第三話 学校にて
「始まったな」
「ああ……」
「賭けるか?」
「いいだろう、俺は六時ぴったりに終わると思う」
「そりゃあ栗栖、お前の願望だよ。俺はのびのびで八時オーバー」
「なら八時より先に終われば俺の勝ちだな」
「日をまたぐかも知れないぜ」
「それならそれで良いさ。――詫び石があるからな」
四時間目の授業が終わり、昼食の時間だ。
友人の山崎がスマホを持って駆け寄ってきた。
二人がやっているソシャゲのメンテナンスが始まったのだ。これが開ければ新しいイベントが開始される。そうなれば二人は馬車馬のように周回を始めるだろう。
「にしても今回のイベントは大丈夫かねえ」
山崎がパンを頬張りながら言う。
「この前は深夜までやってたからな」と栗栖。
「あれは酷かったよ。仮眠してさ、起きてもまだメンテやってんの。ったくよお、こっちは朝っぱらから家の手伝いをしなくちゃいけないのに。全然眠れなかったよ」
「そのぶん学校で寝てただろう?」
「そうだったかな」
山崎の家はパン屋をやっている。名前はそのまま『山崎パン店』。なんだか色々危なそうな名前ではあるが本人いわく――これが先祖代々の名字なんだからしかたねえよ――とのことだ。別に誰からも文句を言われないし、近所でも評判のパン屋だった。
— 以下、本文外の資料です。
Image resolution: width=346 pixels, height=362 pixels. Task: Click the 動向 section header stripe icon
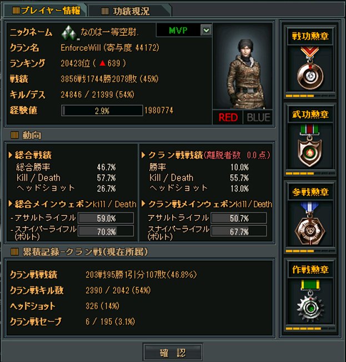[x=14, y=135]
そのため、朝も昼も夜もだいたいパンを食べているこの男。実は麺類が好きらしいが。
「あー、暇だなあ」と、山崎は言った。「暇だしゲームでもやるか」
そしてスマホを取り出す。アプリを起動。
――ただいまメンテンス中です。
無情な文字。
「あ、そういえば今メンテやってるんだった」
「あるあるだよな。そもそも自分がなんで暇なのかって、メンテでゲームができないからなんだよな」
「あー、暇だ。他のソシャゲでもやろうかな」
「掛け持ちか? きついって聞くぞ」
「一つでもかなり時間くわれるもんな。これが二つとかなると、な」
そういえば、と栗栖はこの前きいた話を思い出す。それは都市伝説のようなものだ。
「お前、隣のクラスの城島って女子知ってるか?」
「ああ、あの不登校になったやつ」
「あいつが不登校になった理由、ソシャゲらしいぜ」
「え、なに。課金しすぎて首が回らなくなったの? それでソープ落ちとかそれなんてエロゲ」
「ちげえよ。3つも4つもソシャゲを掛け持ちした結果、イベントがかち合ってさ。もうにっちもさっちも行かなくなって、学校に来なくなったんだってさ」
「なんだそれ」
山崎は顔をしかめる。
もちろん栗栖だったこんな話は眉唾だ。けれど――。
「見たんだってさ」
「なにが?」
「その城島とゲームの中でフレンド登録してたやつがさ。ぜんぜんログインの途切れない城島のアカウントを。学校にも来てないのに、ゲームの中ではいつも居るんだぜ!」
「きゃっー、って、それ逆じゃないの? 不登校になってやることないから家でずっとソシャゲしてるんじゃ」
「まあ、そういう可能性もあるな。卵が先か、鶏が先かって問題だ」
「なんにせよ掛け持ちってのは怖いんだな。分かった、俺もやめておくよ」
「懸命だな」
食事が終わるといよいよもって暇を持て余した。ちなみにこの日の栗栖は朝コンビニで買ったおにぎりを食べた。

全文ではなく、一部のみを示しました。